Holding small components, such as a tiny door catch, can be awkward and as a consequence, they become quite difficult to work on. Most of the time, holding larger work securely isn’t a problem; the bench vice, holdfast, dogs and a big range of clamps do a pretty good job.

Door Catch

Some solutions:

A Metalwork vice

Holding small components in a metalwork vice is possible as this gives greater all round access. However, this vice is strictly reserved for metal bashing as it’s in the 'dirty corner' of the workshop.

Holding components in a metalwork vice

The Toolmaker’s Clamp

For many years, I’ve improvised with a toolmaker's clamp which worked quite well but didn’t offer enough grip. It held the job higher than the bench, but could only be gripped one way in the woodworking vice.

This particular one was made as an apprentice piece in 1967 and remember cutting the M6 threads on a Colchester lathe.

The Universal Workholder & Hand Vice

This is more flexible and is capable of holding small components above the bench. It’s an engraver’s or jeweller’s tool as the pins can be placed in a combination of holes to grip small, weirdly shaped components. Pins are easily lost if dropped onto the floor, but several spares are included in a plastic bag. The round handle also means that it’s difficult to grip in a woodwork vice; easily rectified using the disc sander.
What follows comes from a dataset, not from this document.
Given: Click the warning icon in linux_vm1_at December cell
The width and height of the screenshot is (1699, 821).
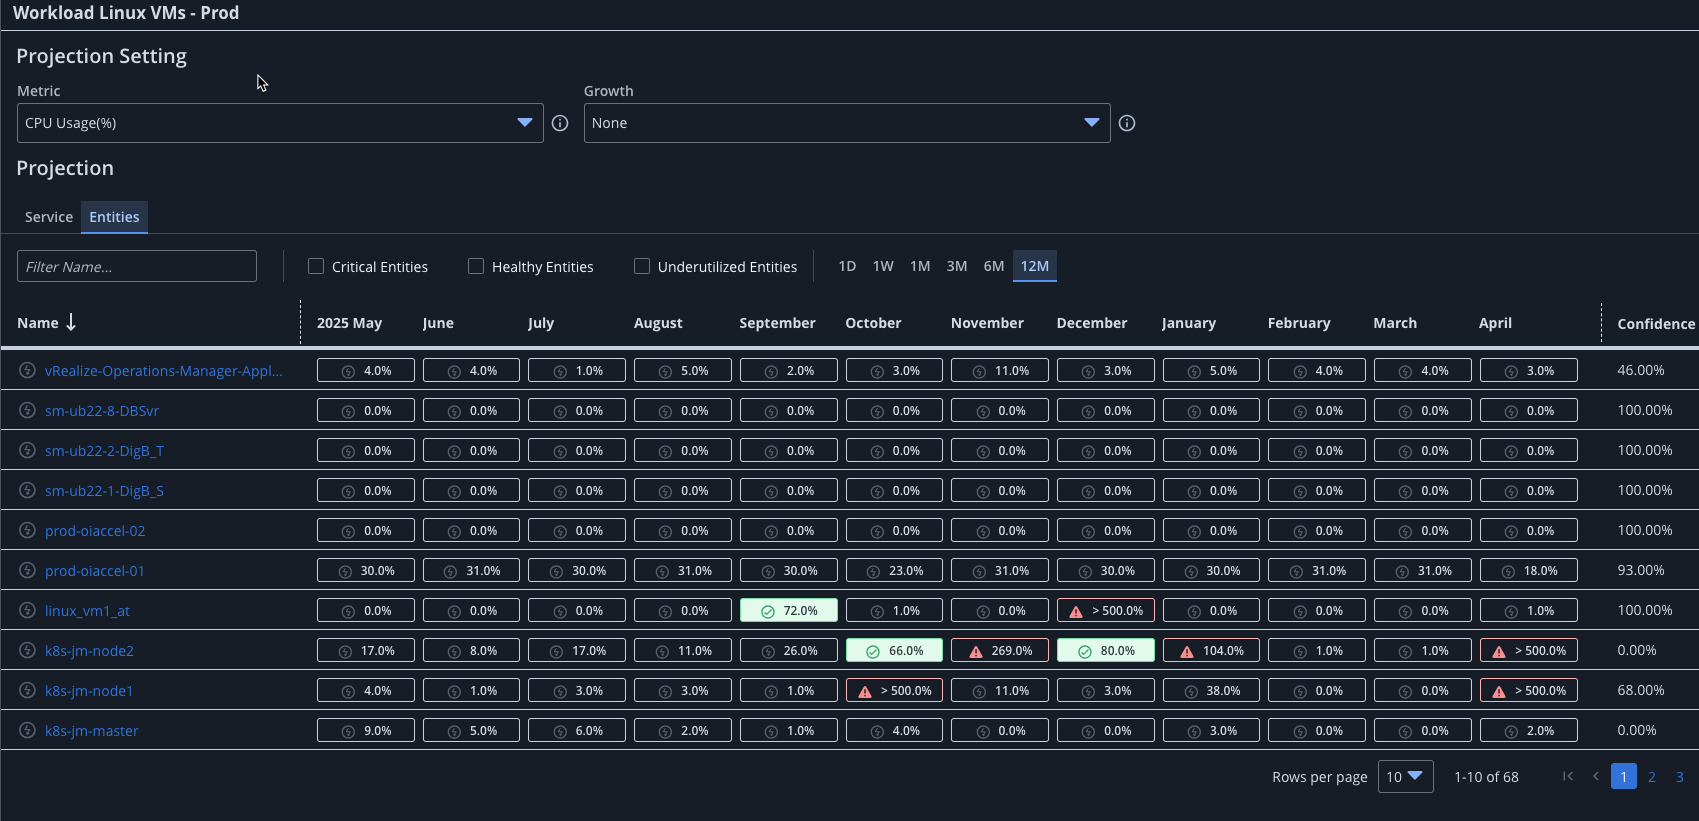Looking at the screenshot, I should [1076, 611].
The steel pins give a vice like grip but unfortunately make tiny dents in even the hardest timber. My solution is to cover each pin with plastic tubing salvaged from an old pump action soap bottle.

There are several different options that are suitable for gripping or holding small components, but for my purposes, the universal work holder is the best of the bunch. Whereas I once had a tricky little holding problem, this device provides a very neat solution and comes highly recommended.